You and your teammates should work through the material together, making sure everyone is satisfying the requirements. It won't work for team members who may have more background to just "do the work for" other team members who need to develop knowledge, understanding, and skill.

If you encounter ideas or problems no-one on your team can help with, be sure to bring these up in class or office hours. Course staff are here to help everyone master this material, and you WILL be able to master it. Don't be put off by the appearance of difficulty at first... if you are patient you will be pleasantly suprised at how quickly you will start to understand things that are gibberish at first.

Each team member will be keeping track of the time spent working on this assignment, for their individual logs.

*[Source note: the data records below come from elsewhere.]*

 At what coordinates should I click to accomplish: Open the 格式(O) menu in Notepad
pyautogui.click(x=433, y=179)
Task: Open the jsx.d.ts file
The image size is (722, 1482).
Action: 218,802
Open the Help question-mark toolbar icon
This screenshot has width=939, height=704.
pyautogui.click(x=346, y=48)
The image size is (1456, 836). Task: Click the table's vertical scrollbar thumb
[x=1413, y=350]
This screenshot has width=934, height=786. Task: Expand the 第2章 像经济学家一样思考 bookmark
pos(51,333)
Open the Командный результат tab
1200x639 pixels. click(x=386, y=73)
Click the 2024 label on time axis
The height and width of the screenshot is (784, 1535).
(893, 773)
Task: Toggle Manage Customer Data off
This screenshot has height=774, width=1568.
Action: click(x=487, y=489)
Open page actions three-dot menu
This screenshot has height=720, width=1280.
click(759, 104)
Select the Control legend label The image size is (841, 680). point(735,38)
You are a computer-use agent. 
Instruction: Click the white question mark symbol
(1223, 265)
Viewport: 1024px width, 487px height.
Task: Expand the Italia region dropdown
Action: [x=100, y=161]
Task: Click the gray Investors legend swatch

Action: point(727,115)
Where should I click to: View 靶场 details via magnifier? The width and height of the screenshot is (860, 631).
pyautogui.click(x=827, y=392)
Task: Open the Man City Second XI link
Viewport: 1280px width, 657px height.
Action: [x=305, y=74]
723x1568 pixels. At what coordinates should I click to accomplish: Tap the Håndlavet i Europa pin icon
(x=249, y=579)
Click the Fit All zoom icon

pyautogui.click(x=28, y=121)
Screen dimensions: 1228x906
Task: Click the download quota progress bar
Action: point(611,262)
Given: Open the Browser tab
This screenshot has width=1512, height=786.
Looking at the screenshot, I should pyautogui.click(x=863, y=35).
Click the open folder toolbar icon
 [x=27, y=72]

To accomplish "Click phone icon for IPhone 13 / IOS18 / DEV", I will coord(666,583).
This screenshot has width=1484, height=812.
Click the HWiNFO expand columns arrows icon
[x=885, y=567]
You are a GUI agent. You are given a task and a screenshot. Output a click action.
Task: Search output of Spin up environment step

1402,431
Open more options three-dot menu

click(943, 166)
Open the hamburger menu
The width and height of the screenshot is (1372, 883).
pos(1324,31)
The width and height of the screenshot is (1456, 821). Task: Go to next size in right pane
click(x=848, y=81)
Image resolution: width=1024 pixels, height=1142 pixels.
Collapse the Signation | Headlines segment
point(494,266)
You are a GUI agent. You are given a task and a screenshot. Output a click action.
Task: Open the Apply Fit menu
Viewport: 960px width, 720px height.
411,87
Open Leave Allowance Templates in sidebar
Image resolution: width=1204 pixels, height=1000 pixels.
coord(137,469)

This assignment has some requirements you'll need to work on at the computer, in the lab and/or in someone's room, or on someone's laptop, and some requirements that call for paper and pencil or blackboard work. Plan out your overall use of time, when you'll work together in the lab, etc.

To check everyone's mastery of concepts, it's a very good idea for team members to make up questions for one another. Don't settle for just working out the specific examples included in the notes. And don't forget to draw pictures of the information holders you are working with, as explained below!

Background

Memory and information holders. As you’ve seen, computer memory is made up of a large number of electronic gizmos called bits, each of which can hold a zero or a one.  Groups of bits are used to contain numbers and other information in the computer. We'll call a group of bits that's used to hold information an information holder. A more commonly used, but not as clear, term is variable.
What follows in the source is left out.